Abstract:
Objective To evaluate the significance of next generation sequencing technology-based copy number variation sequencing (CNV-seq) combined with chromosomal karyotype analysis in prenatal diagnosis of birth defect.
Methods With convenient sampling, we recruited 516 singleton pregnant women undergoing prenatal amniocentesis examination at a hospital in Shenyang city from January 1, 2017 to December 31, 2018. The chromosomes of exfoliated cells in amniotic fluid samples were examined with CNV-seq and routine G-banded karyotype analysis.

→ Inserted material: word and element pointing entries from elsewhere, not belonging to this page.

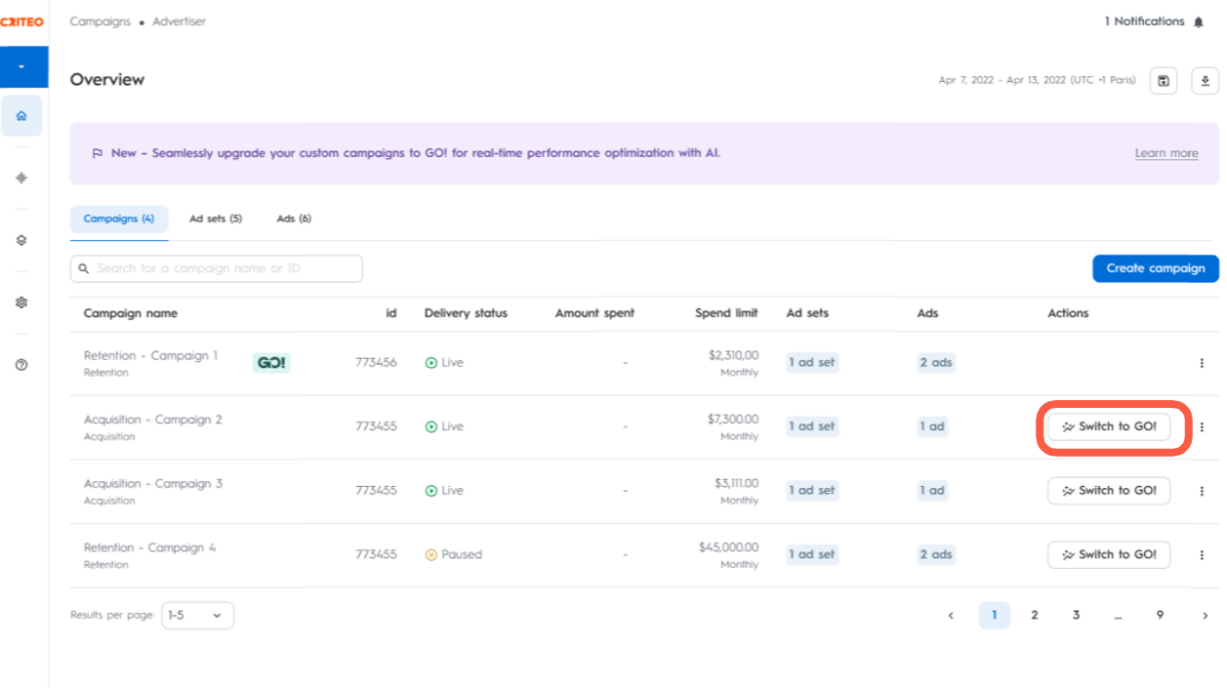Switch to the Ads tab
The height and width of the screenshot is (688, 1227).
point(294,220)
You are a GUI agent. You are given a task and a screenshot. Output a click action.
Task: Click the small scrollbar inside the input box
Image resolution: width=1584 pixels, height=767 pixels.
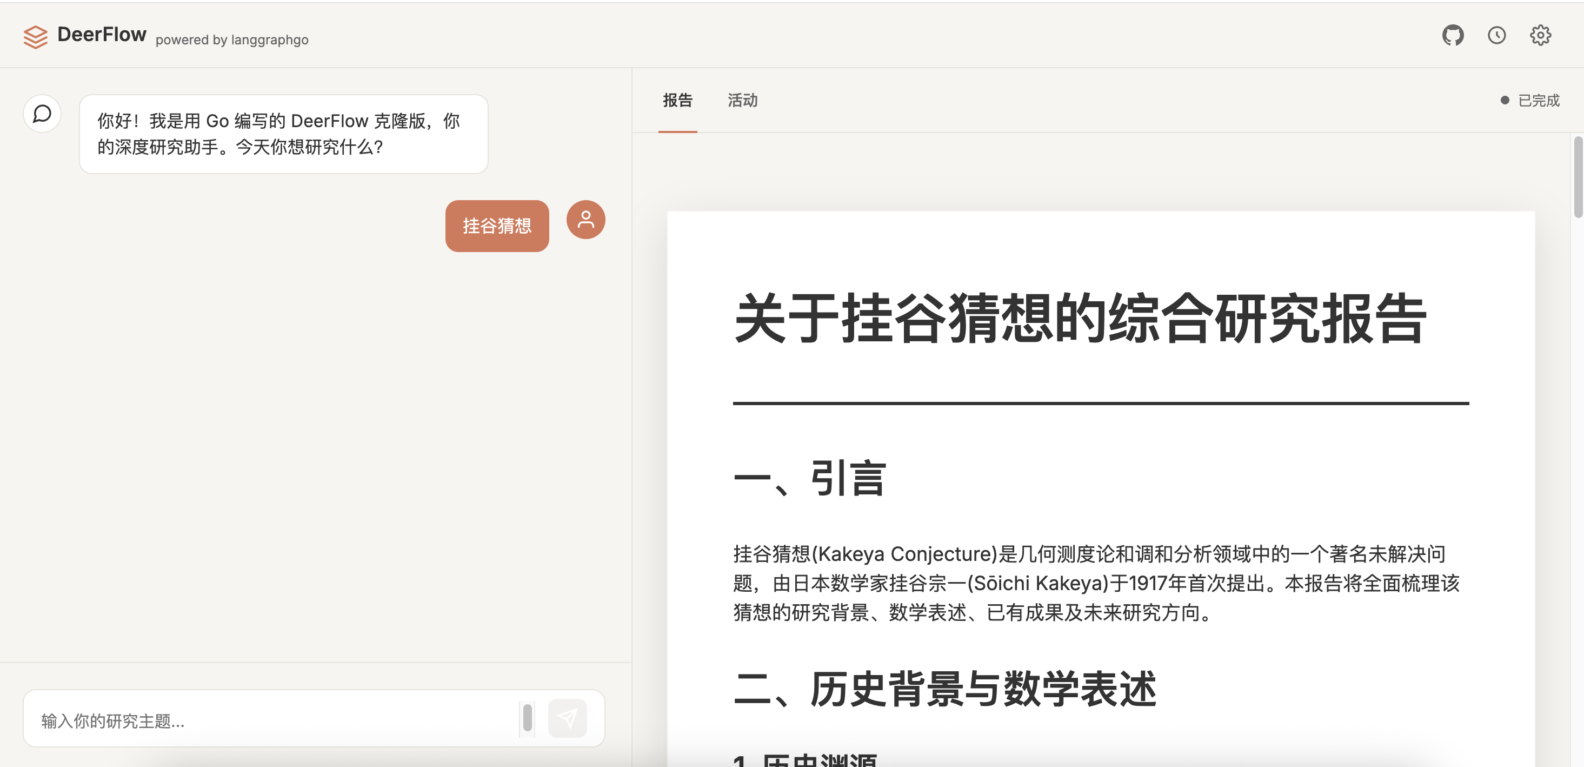(527, 718)
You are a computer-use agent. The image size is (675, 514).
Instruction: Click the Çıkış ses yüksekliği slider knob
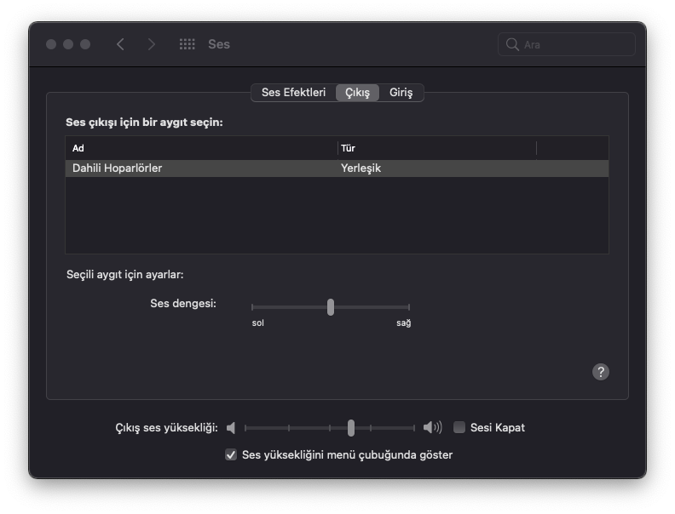pyautogui.click(x=351, y=428)
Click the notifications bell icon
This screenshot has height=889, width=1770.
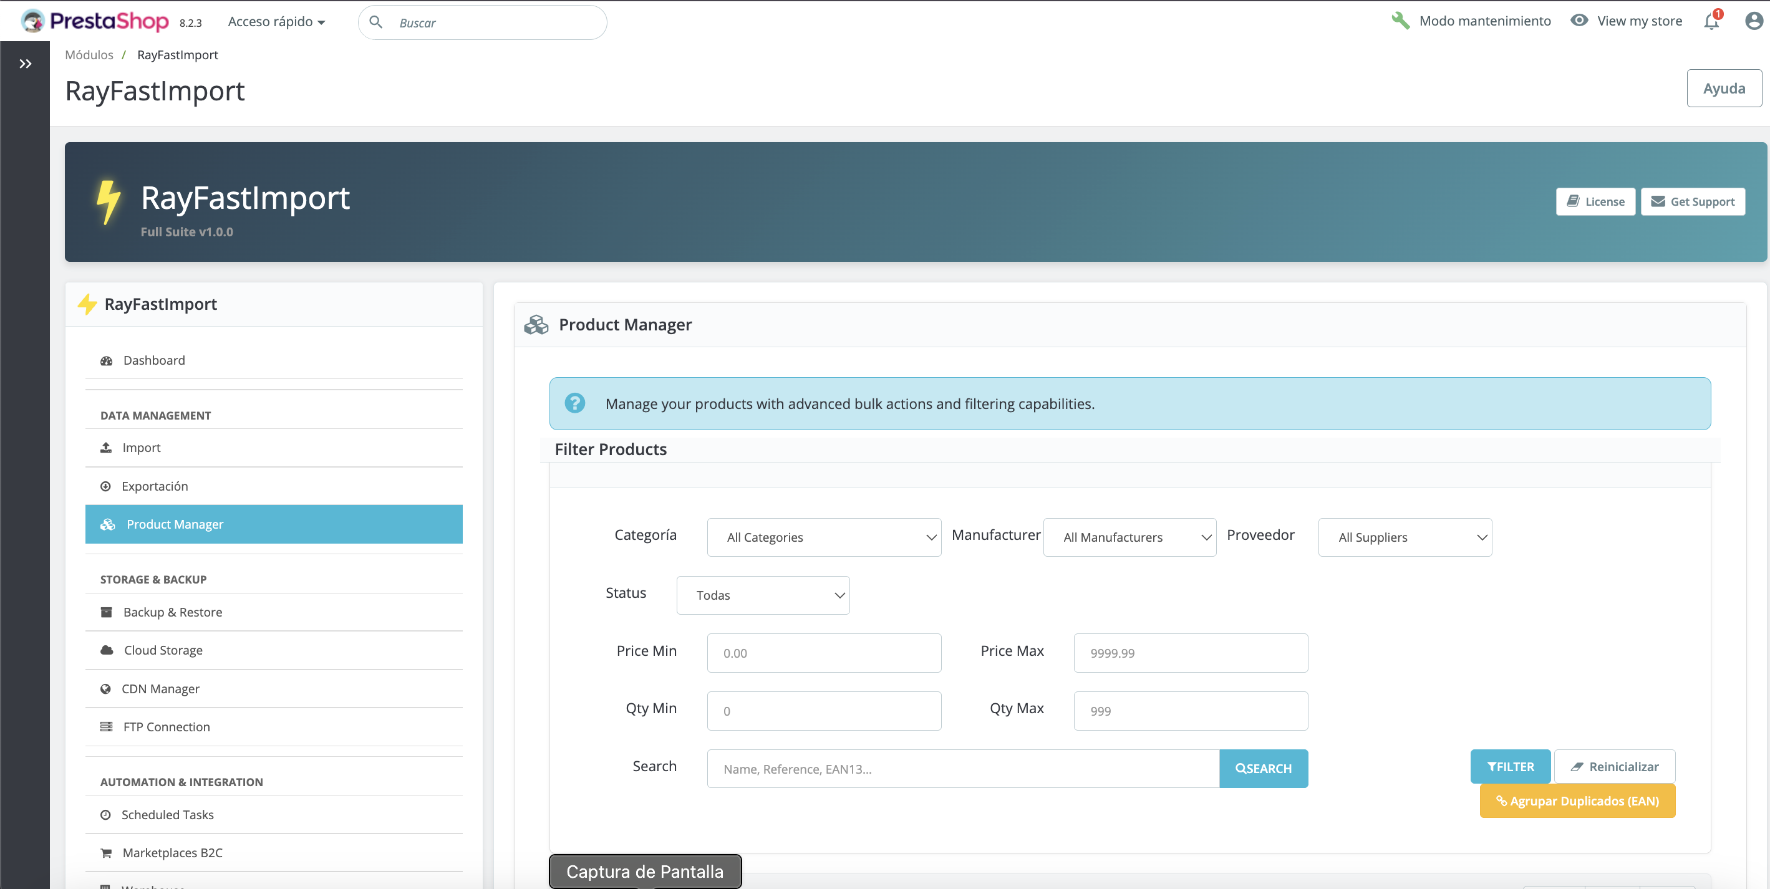[x=1710, y=21]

Results Among all specimens negative for chromosome copy number variations (CNVs) in chromosomal karyotype analysis, 30 specimens positive for CNVs were detected with CNV-seq and specific variation sites of abnormal chromosome structure were also detected with CNV-seq in 13 abnormal specimens in chromosomal karyotype analysis; in addition, 5 specimens with a chimera ratio of > 10% were identified with CNV-seq. But one specimens with a chimera ratio of < 1% and 13 specimens with abnormal chromosomal structure in karyotype analysis were not detected with CNV-seq.
Conclusion Copy number variation sequencing can improve low resolution of chromosomal karyotype analysis and detection rate of abnormal chromosomes and the detection could be applied in prenatal amniotic fluid diagnosis of birth defect.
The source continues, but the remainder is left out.